- Work request 1
Decide whether each statement agrees with the article on adviser disclosure: (a) The public can give feedback on the proposed regulations until May 25. (b) The Labour-led Government chose to cap commissions, as UK authorities did. (c) MBIE released a discussion document. Answer yes or no for each, quoting the deciding words of the article.
- Work request 2
Quote the article on adviser disclosure word for word. Begin at the words "The Labour-led Government" and stop after the words "authorities have done.".
- Work request 3
According to the article on adviser disclosure, which bill do the proposed regulations support?

- Source document
After years of discussion about preventing financial advisers on commission from providing conflicted advice, the Government has released a detailed proposal on exactly how it would like advisers to be more transparent.
The Ministry of Business Innovation and Employment (MBIE) has released a discussion document outlining what information it wants advisers to disclose, and how it wants them to disclose it.
The proposed regulations, which the public have until May 25 to provide feedback on, support the Financial Services Legislation Amendment Bill currently before Parliament.
The Labour-led Government has adopted the previous government’s view that imposing stronger disclosure requirements is the best way of “overcoming information asymmetries and improving transparency of, and confidence in, financial advice”, as opposed to capping or banning commissions as UK and Australian authorities have done.
MBIE suggests advisers make the existence of any commissions, incentives or conflicts of interest public from the get-go; providing clients more detailed information further down the track.

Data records
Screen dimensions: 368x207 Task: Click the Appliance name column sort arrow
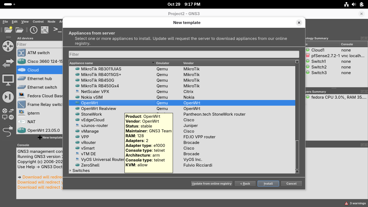coord(153,63)
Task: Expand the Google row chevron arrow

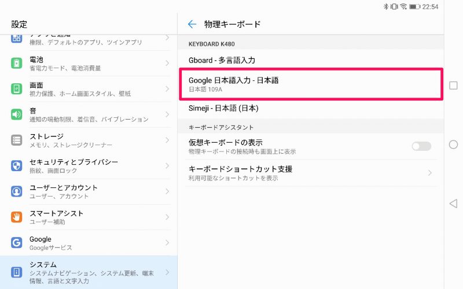Action: pos(167,243)
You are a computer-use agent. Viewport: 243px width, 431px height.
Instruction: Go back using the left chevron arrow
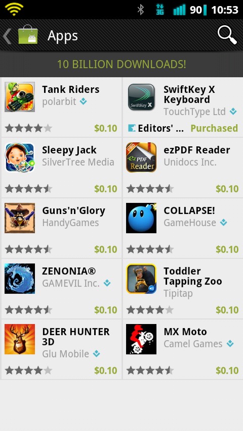point(7,35)
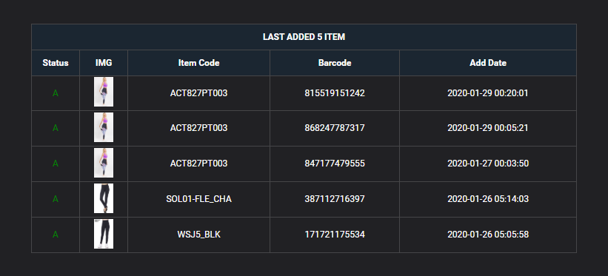The width and height of the screenshot is (608, 276).
Task: Click the WSJ5_BLK product image
Action: (104, 234)
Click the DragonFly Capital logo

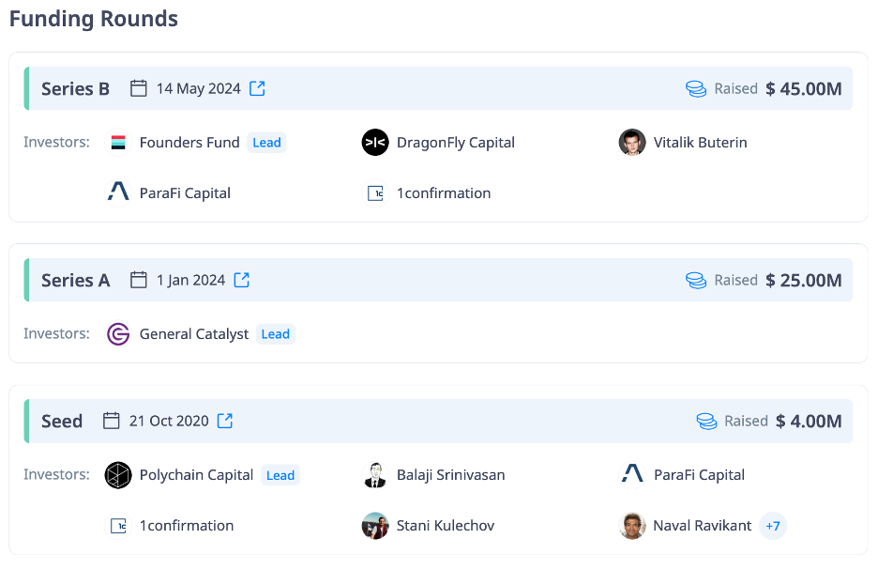375,143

- Task response 1
(a) Yes: "which the public have until May 25 to provide feedback on"
(b) No: "as opposed to capping or banning commissions as UK and Australian authorities have done"
(c) Yes: "The Ministry of Business Innovation and Employment (MBIE) has released a discussion document"

- Task response 2
The Labour-led Government has adopted the previous government’s view that imposing stronger disclosure requirements is the best way of “overcoming information asymmetries and improving transparency of, and confidence in, financial advice”, as opposed to capping or banning commissions as UK and Australian authorities have done.

- Task response 3
The Financial Services Legislation Amendment Bill currently before Parliament.